PI3-kinase and Fyn are involved in Aβ-induced FAK activation. Shown are Western blots with 4G10 (bottom panel) and polyclonal antibody to FAK (top panel) of protein immunoprecipitated with anti-FAK polyclonal antibody from cell lysates of 7-d-old primary rat brain cortical cultures. Cultures that had been pretreated with LY 294002 (LY), PD 98059 (PD), bis-indolylmaleimide (Bis), lithium (Li), or PP2 or left untreated as outlined in Materials and Methods were either harvested without further treatment (C) or treated with Aβ_25–35 (10 μm) for 5 min (Aβ); a further culture was treated with glutamate (1 mm) alone for 1 hr (G).

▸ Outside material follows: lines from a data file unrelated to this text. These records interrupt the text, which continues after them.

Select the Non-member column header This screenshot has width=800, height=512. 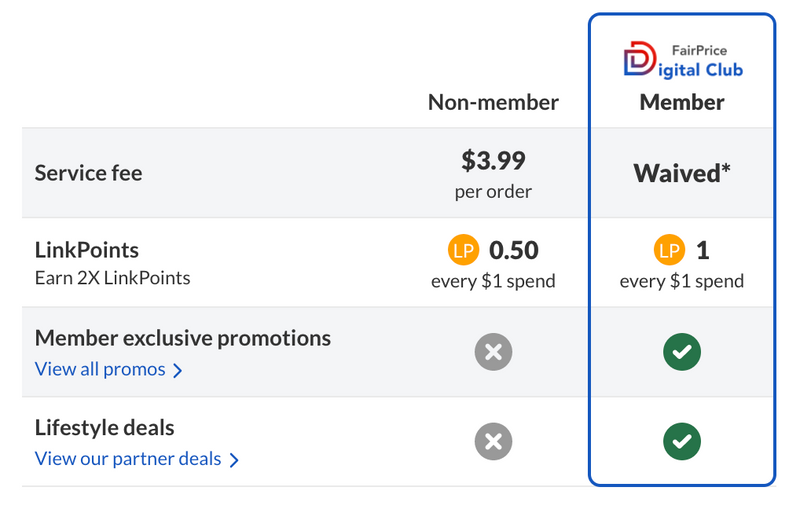[x=493, y=103]
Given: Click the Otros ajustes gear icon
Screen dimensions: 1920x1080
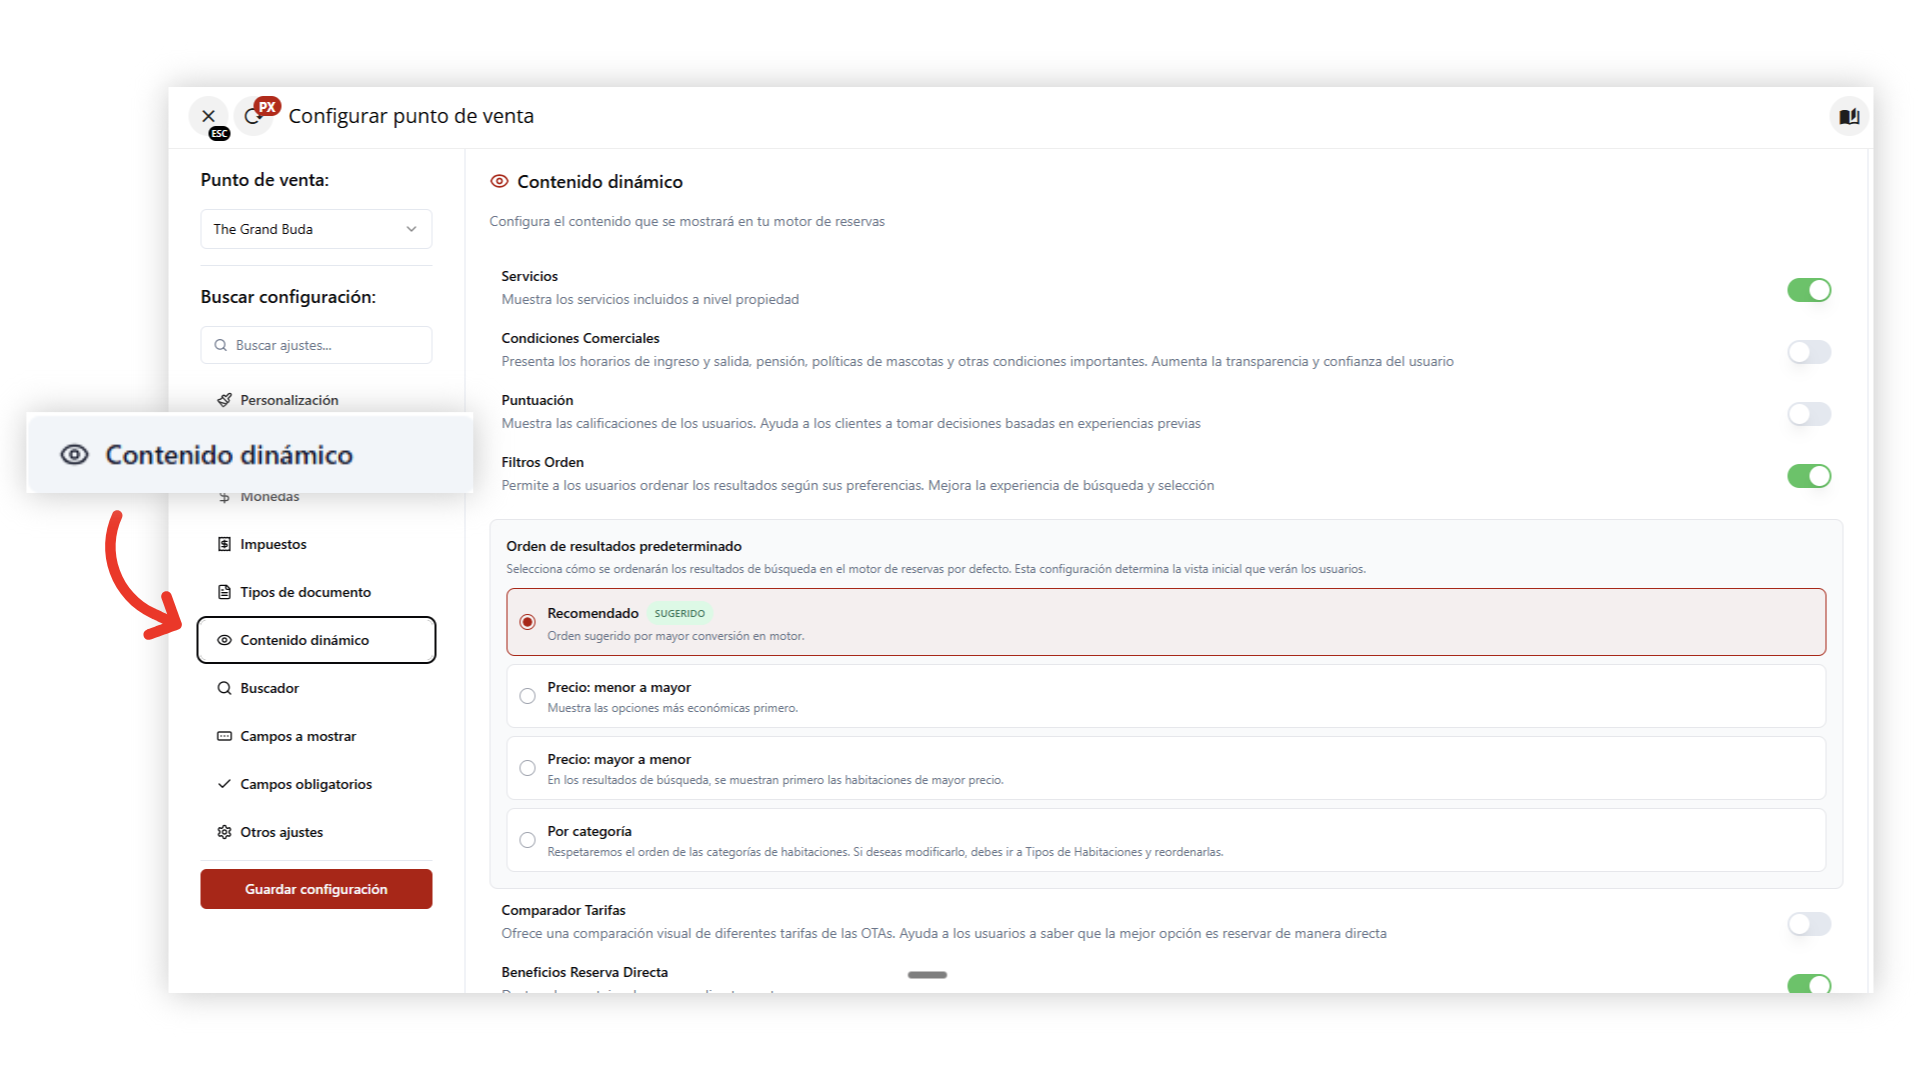Looking at the screenshot, I should [224, 832].

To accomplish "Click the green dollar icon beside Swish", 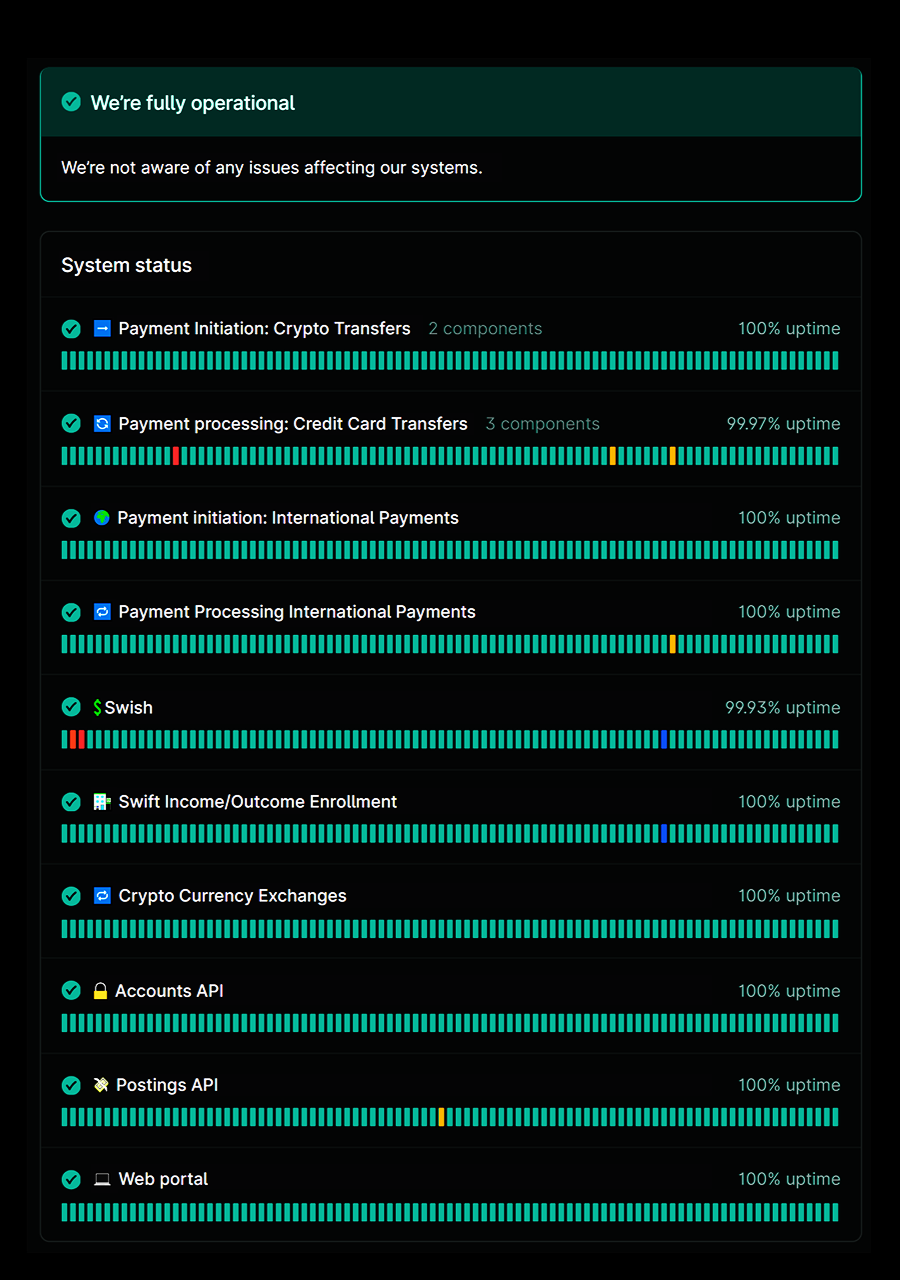I will coord(97,708).
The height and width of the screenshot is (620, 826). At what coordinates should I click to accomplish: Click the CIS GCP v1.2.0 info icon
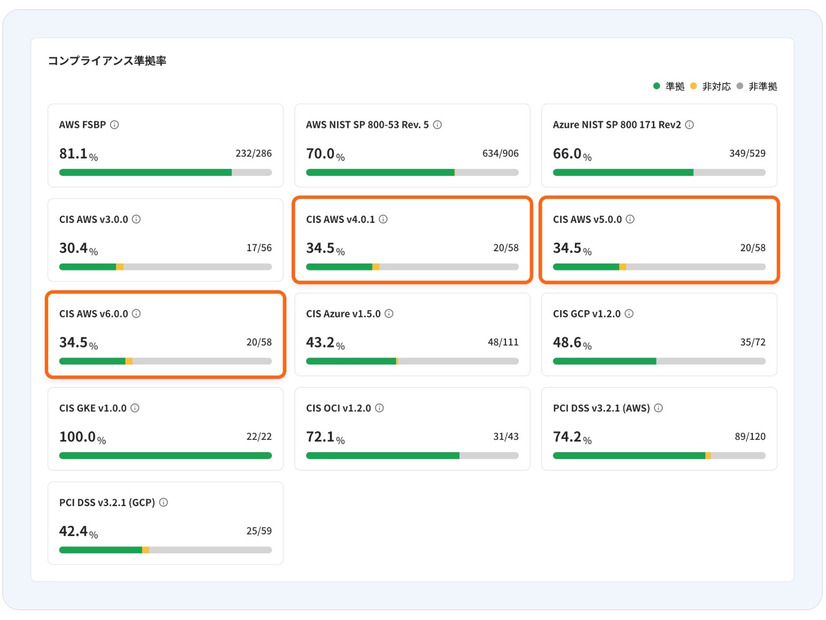629,313
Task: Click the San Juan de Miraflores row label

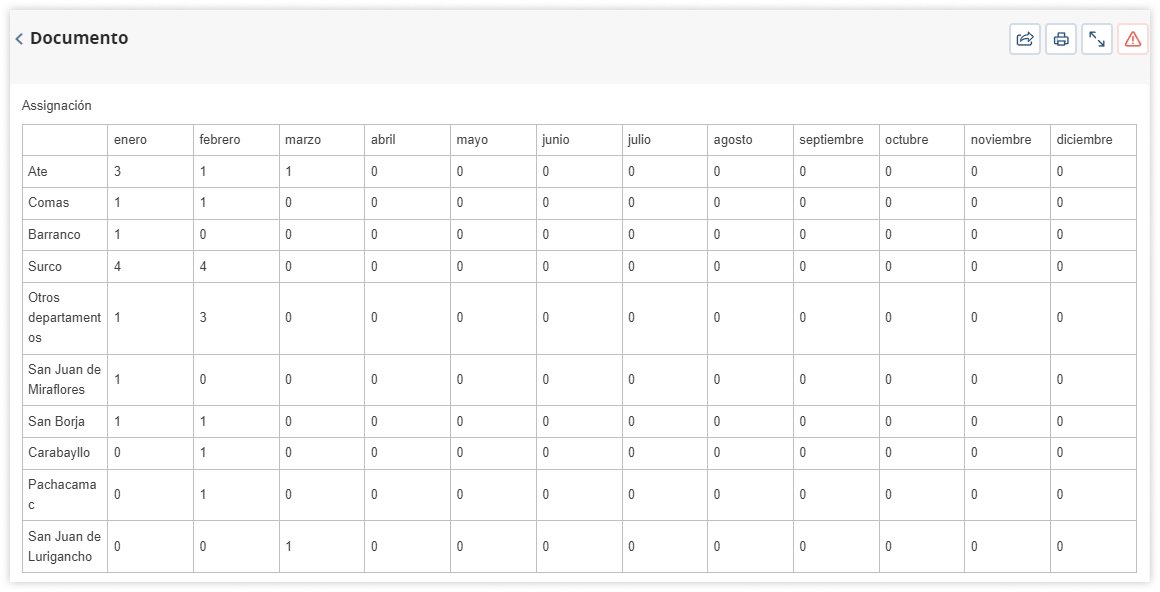Action: tap(64, 379)
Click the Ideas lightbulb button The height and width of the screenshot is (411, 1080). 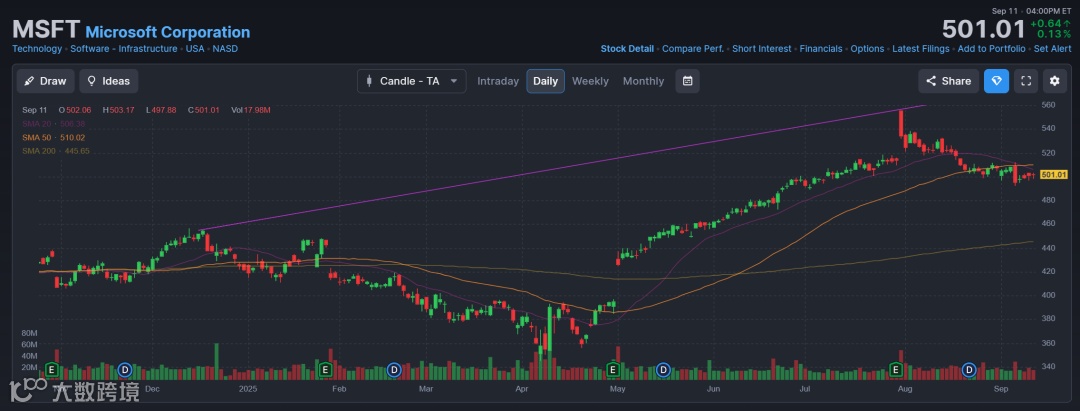pos(109,81)
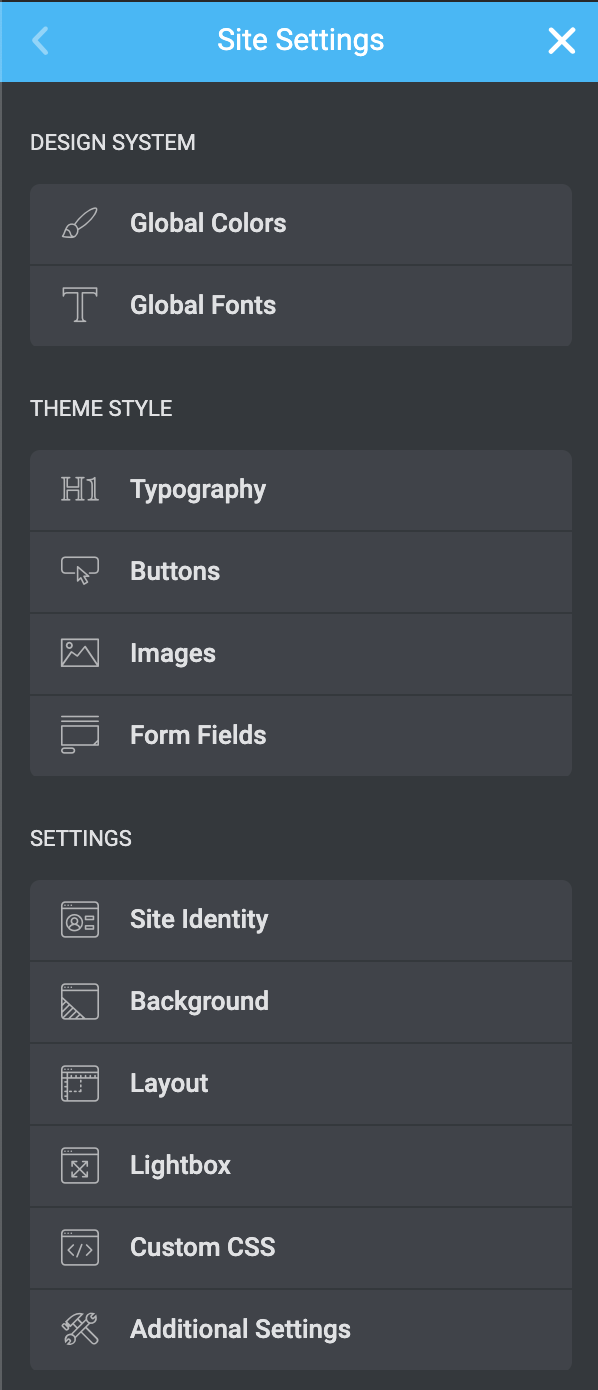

Apparent molecular mass (kDa) is indicated on the left.

Fig. 10.

Aβ-induced ERK phosphorylation is downstream of FAK activation. A, Western blots of RIPA buffer lysates from control 7-d-old primary rat cortical cultures (lane 1) and cultures treated with Aβ (10 μm) and harvested after 5 min (lane 2), 10 min (lane 3), 30 min (lane 4), 60 min (lane 5), with PP2 alone (30 μm) for 18 hr (lane 6), Aβ_25–35 for 5 min in culture pretreated with PP2 (lane 7), PD 98059 alone (lane 8), Aβ_25–35 for 5 min in culture pretreated with PD 98059 (lane 9), LY 294002 alone (lane 10), and Aβ_25–35 for 5 min in culture pretreated with LY 294002 (lane 11). Top panel blot was probed with monoclonal antibody MK12 to ERK;bottom panel blot was probed with a monoclonal antibody E10 to phosphorylated ERK1 (p44) and ERK2 (p42). B, Quantification of ERK kinase phosphorylation of the experiments shown in A. The activity, as indicated numerically beneath the abscissa, is expressed relative to the control (0 min) that was normalized to 1.